Mitsuko Uchida (Piano)
Chicago Symphony Orchestra, Pierre Boulez (Conductor)


The Chicago Symphony Orchestra became such a dynamo of precision and electric playing under Sir Georg Solti and Daniel Barenboim that their performance under the regal hand of Pierre Boulez, almost by definition, had to be stunning playing. No surprises there.


More interesting was that the fearless Mr. Boulez programmed three fairly unusual works: the penultimate orchestral music of two 20th Century masters, and a complex work with a very complex background by German wunderkind, 37-year-old Matthias Pintscher.


The audience was not given any chance to relax, since Pintschers’s work opened the concert, and one listener was heard to say that the evening began with “castor oil”. That was not true at all, but it certainly deserves more study.


Pintcher’s previous music has taken very difficult subjects—Rimbaud and Thomas Chatterton, the 17-year-old 18th Century poet who committed suicide. But using the Egyptian god of fertility, Osiris, takes more than a brief synopsis. Osiris appears in multifarious guises from ancient to Alexandrian times, but they all involve savage death, the sowing of his body over the world, and reincarnation. The Osiris Mystery, in fact, probably had much to do with the legendary Christ figure once it came to the Mediterranean.


His 23-minute work is a tapestry of orchestra fragments, the sonorities of which are extraordinarily beautiful. While much of it is in electron-size shards, he created a few lengthy sections for violins playing in their topmost range. But he had a surprise as well. Blurting out of the orchestra at times was a muted trumpet, a trumpet which sometimes was playing in 1920's nightclub "wah-wah" style. The mute was retained but the middle of the piece became a de facto trumpet concerto, a most gorgeous interlude.

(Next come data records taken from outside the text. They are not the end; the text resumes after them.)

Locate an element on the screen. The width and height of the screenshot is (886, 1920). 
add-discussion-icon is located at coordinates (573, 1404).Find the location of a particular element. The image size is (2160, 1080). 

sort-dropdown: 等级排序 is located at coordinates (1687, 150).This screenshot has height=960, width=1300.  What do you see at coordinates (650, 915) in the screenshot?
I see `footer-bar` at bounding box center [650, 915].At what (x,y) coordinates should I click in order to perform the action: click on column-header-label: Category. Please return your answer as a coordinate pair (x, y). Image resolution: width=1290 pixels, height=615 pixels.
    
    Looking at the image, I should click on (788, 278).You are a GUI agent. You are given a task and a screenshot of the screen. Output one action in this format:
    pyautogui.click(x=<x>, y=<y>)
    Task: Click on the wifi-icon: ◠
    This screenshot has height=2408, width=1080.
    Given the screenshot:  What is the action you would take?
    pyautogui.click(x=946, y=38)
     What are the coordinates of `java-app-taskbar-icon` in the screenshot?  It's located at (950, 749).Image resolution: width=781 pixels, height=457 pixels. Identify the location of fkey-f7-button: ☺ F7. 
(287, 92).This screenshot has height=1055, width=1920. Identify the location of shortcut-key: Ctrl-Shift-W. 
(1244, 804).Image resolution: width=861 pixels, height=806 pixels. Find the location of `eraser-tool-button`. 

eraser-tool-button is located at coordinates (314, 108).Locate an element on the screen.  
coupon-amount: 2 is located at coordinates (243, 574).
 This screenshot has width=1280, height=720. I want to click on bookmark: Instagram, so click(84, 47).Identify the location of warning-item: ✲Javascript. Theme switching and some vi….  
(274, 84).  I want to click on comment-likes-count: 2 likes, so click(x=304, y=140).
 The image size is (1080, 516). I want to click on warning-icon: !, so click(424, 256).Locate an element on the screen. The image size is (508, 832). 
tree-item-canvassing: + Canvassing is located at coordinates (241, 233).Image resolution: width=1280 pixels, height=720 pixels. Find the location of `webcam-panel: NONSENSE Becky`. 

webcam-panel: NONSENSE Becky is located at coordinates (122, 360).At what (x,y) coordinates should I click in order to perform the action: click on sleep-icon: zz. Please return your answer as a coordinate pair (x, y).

Obviously a more meaningful structure makes up Osiris, but I could not catch it on first hearing. Yet the colors themselves were so dominating I can still hear them now.


The Debussy Images are rarely played in full, but Boulez not only did all three, but also changed the order to make the longest, Iberia the final one. But Rondes de printemps, opening the piece, has even more remarkable orchestration than Pintscher’s, with virtually every measure using a different instrument. Add to this the strange 5/4 rhythms, and the Boulez regal hand. The Gigues (which Debussy originally called “Sad Jigs”) is supposedly taken from Scotland, but one feels this only once. The most memorable measures are from the sound of the oboe d’amore in a little melody which has almost the feeling of a bagpipe.


Iberia was very Spanish indeed. Debussy had spent only a few hours across the border, but he managed—as much as Ravel or De Falla—to capture the light, the warmth, the nighttime and the castanet-crackling Spanish joy.


And now to Mitsuko Uchida and Bartók’s near-final work, a picture of his wife, the Third Piano Concerto. Today, Ms. Uchida plays a mean Schoenberg, Webern, Berg and, yes, Bartók. But she was best known for Mozart, and for that, she can take the most complex work and give it a Mozartean clarity and eloquence. The Concerto was no exception.

Granted, the first movement was perhaps too sweet and simple and clear. Boulez took it at a relaxed pace, and I have more trust in the daring rhythms of Ferenc Fricsay, who knew the composer well. So, yes, I wanted more pungency, instead of subtle shades of sunshine.

The last two movements, though, were simply wonderful. The “religious” movement played with deceptive simplicity. And the finale with a consistent rhythm jolt with faultless and transparent octave playing by this so radiant pianist.